- TASK BRIEF -
Render every line of the records below as a Markdown table with the columns "No." and "Line", numbering the rows in order and leaving out blank lines.

[Element and text position data]

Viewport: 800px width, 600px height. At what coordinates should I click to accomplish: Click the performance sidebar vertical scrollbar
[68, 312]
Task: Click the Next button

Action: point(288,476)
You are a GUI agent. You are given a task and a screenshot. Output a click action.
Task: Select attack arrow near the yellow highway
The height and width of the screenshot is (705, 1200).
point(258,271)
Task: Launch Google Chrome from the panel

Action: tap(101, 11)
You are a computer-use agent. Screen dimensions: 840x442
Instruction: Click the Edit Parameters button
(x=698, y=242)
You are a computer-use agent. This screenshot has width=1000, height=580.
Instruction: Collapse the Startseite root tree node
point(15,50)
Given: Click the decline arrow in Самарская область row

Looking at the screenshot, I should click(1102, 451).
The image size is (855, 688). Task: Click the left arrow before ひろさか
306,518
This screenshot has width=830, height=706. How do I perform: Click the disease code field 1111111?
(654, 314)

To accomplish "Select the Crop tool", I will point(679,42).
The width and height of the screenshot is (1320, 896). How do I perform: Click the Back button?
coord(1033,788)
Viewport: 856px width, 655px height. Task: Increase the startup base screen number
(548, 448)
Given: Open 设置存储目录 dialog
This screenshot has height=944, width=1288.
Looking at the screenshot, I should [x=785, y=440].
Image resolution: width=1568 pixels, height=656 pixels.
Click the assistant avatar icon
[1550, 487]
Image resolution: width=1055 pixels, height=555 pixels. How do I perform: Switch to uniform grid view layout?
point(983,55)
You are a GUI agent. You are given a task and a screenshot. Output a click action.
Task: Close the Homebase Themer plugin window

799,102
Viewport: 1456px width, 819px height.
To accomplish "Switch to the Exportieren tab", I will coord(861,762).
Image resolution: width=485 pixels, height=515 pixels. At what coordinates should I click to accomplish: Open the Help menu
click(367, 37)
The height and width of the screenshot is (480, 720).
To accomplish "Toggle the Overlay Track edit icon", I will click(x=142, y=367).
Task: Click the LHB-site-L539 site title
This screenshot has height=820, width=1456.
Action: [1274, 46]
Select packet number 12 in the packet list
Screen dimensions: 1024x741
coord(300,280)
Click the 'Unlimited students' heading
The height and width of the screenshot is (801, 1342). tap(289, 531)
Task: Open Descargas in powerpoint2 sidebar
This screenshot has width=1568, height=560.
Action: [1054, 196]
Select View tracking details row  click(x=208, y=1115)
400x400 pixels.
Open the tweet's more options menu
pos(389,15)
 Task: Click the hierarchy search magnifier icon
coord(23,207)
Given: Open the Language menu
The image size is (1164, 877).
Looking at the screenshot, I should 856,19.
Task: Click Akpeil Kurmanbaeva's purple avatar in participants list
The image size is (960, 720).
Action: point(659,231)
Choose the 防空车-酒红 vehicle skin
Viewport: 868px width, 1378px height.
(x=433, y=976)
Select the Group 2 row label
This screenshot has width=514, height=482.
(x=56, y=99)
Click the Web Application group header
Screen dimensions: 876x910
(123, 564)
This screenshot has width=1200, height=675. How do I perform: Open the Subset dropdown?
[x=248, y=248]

- OUTPUT -
| No. | Line |
|---|---|
| 1 | Viewport: 800px width, 600px height. At what coordinates should I click to accomplish: Click the performance sidebar vertical scrollbar |
| 2 | [68, 312] |
| 3 | Task: Click the Next button |
| 4 | Action: point(288,476) |
| 5 | You are a GUI agent. You are given a task and a screenshot. Output a click action. |
| 6 | Task: Select attack arrow near the yellow highway |
| 7 | The height and width of the screenshot is (705, 1200). |
| 8 | point(258,271) |
| 9 | Task: Launch Google Chrome from the panel |
| 10 | Action: tap(101, 11) |
| 11 | You are a computer-use agent. Screen dimensions: 840x442 |
| 12 | Instruction: Click the Edit Parameters button |
| 13 | (x=698, y=242) |
| 14 | You are a computer-use agent. This screenshot has width=1000, height=580. |
| 15 | Instruction: Collapse the Startseite root tree node |
| 16 | point(15,50) |
| 17 | Given: Click the decline arrow in Самарская область row |
| 18 | Looking at the screenshot, I should click(1102, 451). |
| 19 | The image size is (855, 688). Task: Click the left arrow before ひろさか |
| 20 | 306,518 |
| 21 | This screenshot has width=830, height=706. How do I perform: Click the disease code field 1111111? |
| 22 | (654, 314) |
| 23 | To accomplish "Select the Crop tool", I will point(679,42). |
| 24 | The width and height of the screenshot is (1320, 896). How do I perform: Click the Back button? |
| 25 | coord(1033,788) |
| 26 | Viewport: 856px width, 655px height. Task: Increase the startup base screen number |
| 27 | (548, 448) |
| 28 | Given: Open 设置存储目录 dialog |
| 29 | This screenshot has height=944, width=1288. |
| 30 | Looking at the screenshot, I should [x=785, y=440]. |
| 31 | Image resolution: width=1568 pixels, height=656 pixels. |
| 32 | Click the assistant avatar icon |
| 33 | [1550, 487] |
| 34 | Image resolution: width=1055 pixels, height=555 pixels. How do I perform: Switch to uniform grid view layout? |
| 35 | point(983,55) |
| 36 | You are a GUI agent. You are given a task and a screenshot. Output a click action. |
| 37 | Task: Close the Homebase Themer plugin window |
| 38 | 799,102 |
| 39 | Viewport: 1456px width, 819px height. |
| 40 | To accomplish "Switch to the Exportieren tab", I will coord(861,762). |
| 41 | Image resolution: width=485 pixels, height=515 pixels. At what coordinates should I click to accomplish: Open the Help menu |
| 42 | click(367, 37) |
| 43 | The height and width of the screenshot is (480, 720). |
| 44 | To accomplish "Toggle the Overlay Track edit icon", I will click(x=142, y=367). |
| 45 | Task: Click the LHB-site-L539 site title |
| 46 | This screenshot has height=820, width=1456. |
| 47 | Action: [1274, 46] |
| 48 | Select packet number 12 in the packet list |
| 49 | Screen dimensions: 1024x741 |
| 50 | coord(300,280) |
| 51 | Click the 'Unlimited students' heading |
| 52 | The height and width of the screenshot is (801, 1342). tap(289, 531) |
| 53 | Task: Open Descargas in powerpoint2 sidebar |
| 54 | This screenshot has width=1568, height=560. |
| 55 | Action: [1054, 196] |
| 56 | Select View tracking details row  click(x=208, y=1115) |
| 57 | 400x400 pixels. |
| 58 | Open the tweet's more options menu |
| 59 | pos(389,15) |
| 60 |  Task: Click the hierarchy search magnifier icon |
| 61 | coord(23,207) |
| 62 | Given: Open the Language menu |
| 63 | The image size is (1164, 877). |
| 64 | Looking at the screenshot, I should 856,19. |
| 65 | Task: Click Akpeil Kurmanbaeva's purple avatar in participants list |
| 66 | The image size is (960, 720). |
| 67 | Action: point(659,231) |
| 68 | Choose the 防空车-酒红 vehicle skin |
| 69 | Viewport: 868px width, 1378px height. |
| 70 | (x=433, y=976) |
| 71 | Select the Group 2 row label |
| 72 | This screenshot has width=514, height=482. |
| 73 | (x=56, y=99) |
| 74 | Click the Web Application group header |
| 75 | Screen dimensions: 876x910 |
| 76 | (123, 564) |
| 77 | This screenshot has width=1200, height=675. How do I perform: Open the Subset dropdown? |
| 78 | [x=248, y=248] |